Ethan and I didn't have the kind of relationship where I poured out my personal soul. In fact, I didn't have that kind of relationship with anyone—except Zach. I choked myself back and buried my face in the handkerchief he tucked into my hand.

“It's finally hit you,” he said.

“Rich knows. My kids know.”

He let a short silence fall. “That's rough.”

“I deserve it.” I looked up. “I'm trying to tie up loose ends—I brought my letter.”

“No hurry.”

“I need to know—Ethan, where is Zach?”

His eyes narrowed.

“I don't want to see him for—that,” I said. “But we need to get closure with the kids on the Faith and Doubt project.”

“I have no idea where he is.” Ethan's voice flattened. “And neither does anyone else. As of this morning, his e-mails are bouncing back. His cell phone service has been discontinued. To my knowledge he hasn't been seen since you left him on the boat Thursday night. I've talked to the police, the fire inspector—there's no trace of him in the—remains of the boat.” He cleared his throat. “They've had divers in the inlet.”

“What about whoever took the pictures? He would know.” I choked back another threatening sob. “I should never have had a relationship with Zach, Ethan, but I can't just shrug off the fact that he's disappeared. Something has happened to him.”

Ethan ran his hand across his mouth. “Or he simply left.”

I stared at him. “Right or wrong, Zach loves me. He wouldn't abandon me to take the fall for both of us.”

Ethan said something that I didn't hear, because I put my face into the handkerchief and wept until it hurt.

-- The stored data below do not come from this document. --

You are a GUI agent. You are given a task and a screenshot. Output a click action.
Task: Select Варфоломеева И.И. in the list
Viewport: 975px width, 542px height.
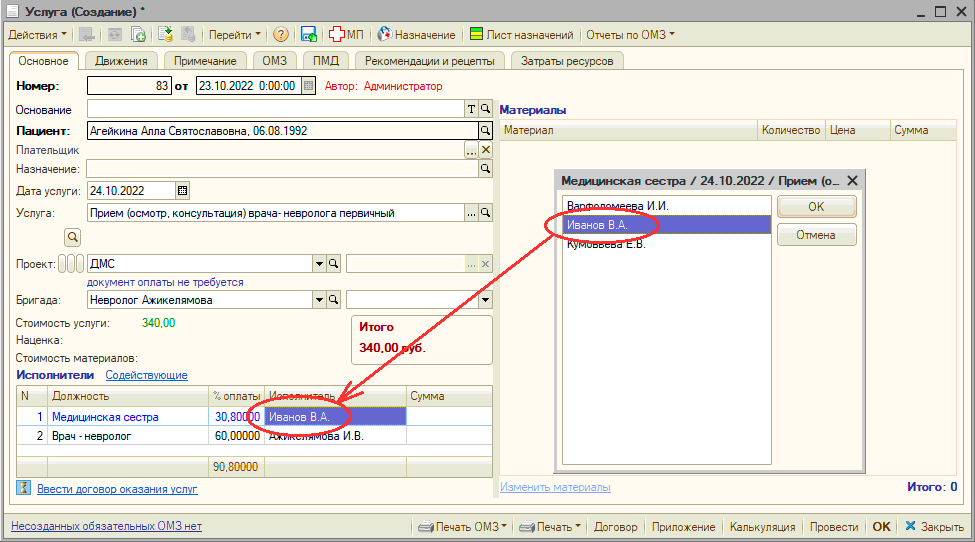(x=617, y=206)
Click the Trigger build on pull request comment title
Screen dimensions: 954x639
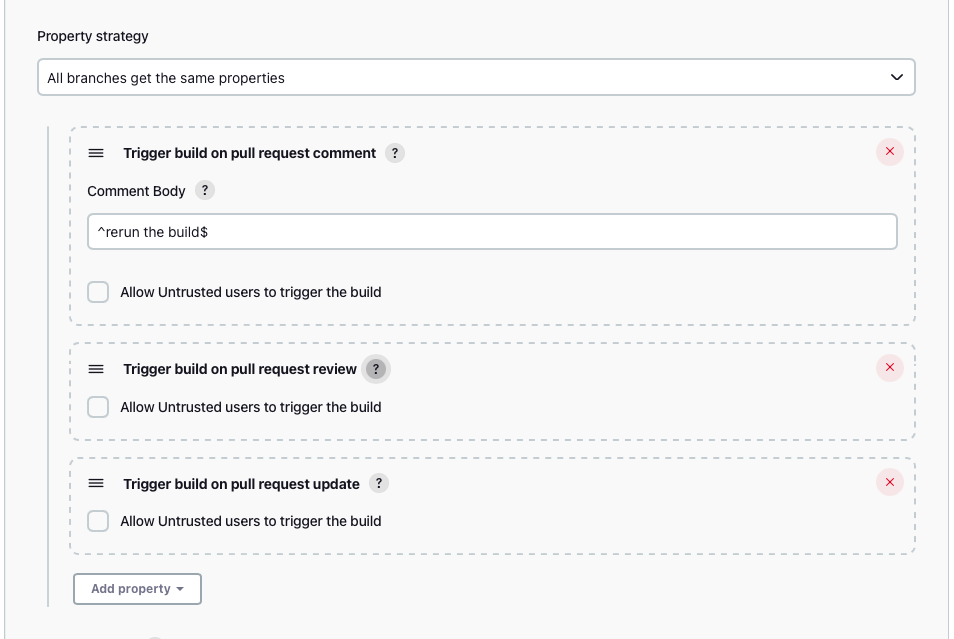click(x=249, y=153)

When the strange woman inside me finally shuddered out the last of it, Ethan handed me a glass of water.

“Drink this,” he said. “And I want you to listen to me.”

“I'm sorry. I didn't come here to do this. I'm fine.”

“No, you're not fine, and you won't be until you get help with this. Hear me out.”

I nodded and took a sip. He half-perched on his desk. The lines on his face drew long.

“I have a friend who's a therapist,” Ethan said. “He's a well-known Christian psychologist—has a syndicated radio talk show, has written a couple of books. You may have heard of the Healing Choice Clinics.”

I shook my head.

“Anyway, he's gifted. He doesn't see clients much anymore, but he would talk to you if I asked him to. We go way back.”

“I can't go to—wherever—” My intellect seemed to have drained out with my tears.